Os principais resultados da implementação de um modelo de bem-estar nestas duas escolas, mostram4:
- Na Geelong Grammar School (5º ao 10º ano), observou-se uma redução dos níveis de ansiedade e depressão dos alunos e um aumento da auto-eficácia, satisfação com a vida e otimismo.
- No St. Peter’s College (8º ao 11º), observou-se que o envolvimento, a perseverança, o bem-estar geral, a determinação e um sentido de propósito estavam relacionados de forma positiva com os resultados na prova global. Para além disso, os alunos aumentaram o conhecimento e a apreciação das suas forças de caráter e das forças nos colegas. Finalmente, aqueles que mais beneficiaram foram os alunos em maior risco de insucesso escolar.

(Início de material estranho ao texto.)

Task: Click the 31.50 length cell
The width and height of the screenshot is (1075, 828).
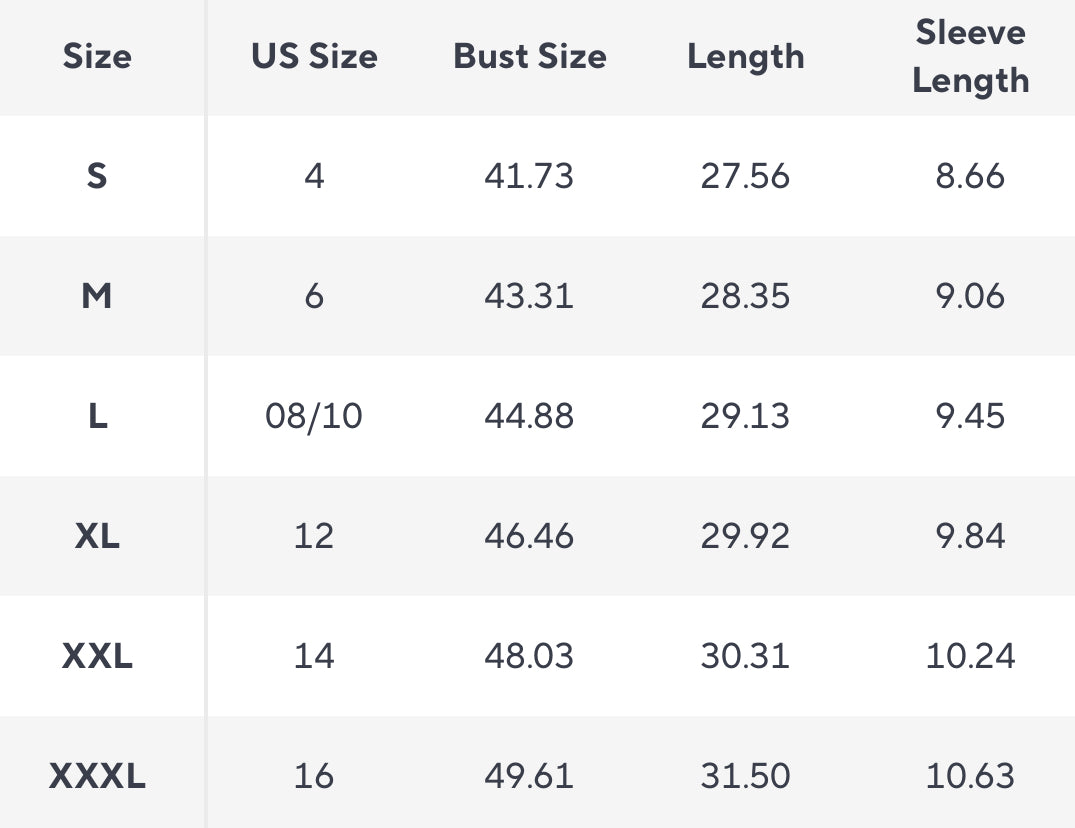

Em Birmingham, Inglaterra, três escolas implementaram o modelo de Educação para o Caráter, que identifica 4 virtudes principais: Virtudes Intelectuais (e.g., pensamento crítico); Virtudes Morais (e.g., compaixão); Virtudes Cívicas (e.g., cidadania) e Virtudes de Desempenho (e.g., determinação). As quatro contribuem para a Sabedoria Prática, desenvolvida através da experiência e reflexão crítica, que nos permite perceber, conhecer, desejar e agir com bom senso e que contribui para o florescimento dos indivíduos e sociedades. Os resultados preliminares sugerem5:
- Os funcionários reconheceram que são “educadores” de caráter e “modelos”.
- A educação do caráter apoiou o desenvolvimento e a manutenção de relacionamentos positivos dentro e entre as escolas – mas também dependia destes relacionamentos.
- O cultivo da literacia da virtude forneceu um quadro de linguagem compartilhada, necessário para o desenvolvimento do caráter nos funcionários e nos alunos.
- Os alunos das três escolas priorizaram as virtudes morais sobre o desempenho.
No seu conjunto, estes resultados sugerem que o bem-estar e o sucesso académico são complementares e que podem ser suportados através de uma educação positiva.
Por todo o mundo, incluindo em Portugal, o interesse em modelos pedagógicos que incluem o bem-estar e/ou o caráter, está a tomar forma através de medidas preconizadas nos programas de educação dos diferentes países.
Projeto Crescer em Forças 1º ciclo – Semear Valores®
A Semear Valores criou Projeto Crescer em Forças, que tem como objetivo promover o autoconhecimento e a relação positiva entre pares, junto de crianças do 1º ciclo, através do desenvolvimento das suas forças de caráter.
Este projeto está a ser desenvolvido em 6 escolas portuguesas de 1º ciclo, através da formação, acompanhamento e avaliação do trabalho realizado por oito professoras.
Com base nas aprendizagens dos últimos dois anos letivos, reformulámos a nossa intervenção. Assim, o Crescer em Forças começa com a história de “Yuki -um robô com coração: os 7 superpoderes da amizade” e está organizada por níveis, como se de um jogo se tratasse.
Estamos entusiasmadas com a recetividade e dinamismo das professoras, alunos e famílias, que têm colaborado no projeto e esperamos no final deste ano letivo termos uma boa história para partilhar!
Referências bibliográficas
- Bronfenbrenner, U. (1996). A ecologia do desenvolvimento humano: experimentos naturais e planejados. Porto Alegre: Artes Médicas.
- Seligman, M. (2012). A Vida que Floresce. Editora Estrela Polar.
- E.g.: Norrish, J. M., Williams, P., O’Connor, M., & Robinson, J. (2013). An applied framework for positive education. International Journal of Wellbeing, 3(2), 147-161.
- Bott, D., Escamilla, H., Kaufman, S. B., Kern, M. L., Krekel, C., Larson, E.E. (Ed.), SchlichtSchmälzle, R., Seldon, A., Seligman, M., & White, M. (2017). The State of Positive Education: A Review of History, Policy, Practice, and Research. World Government Summit / International Positive Education Network (IPEN).
- The Jubilee Centre for Character and Virtues. (2017a). A Framework for Character Education in Schools.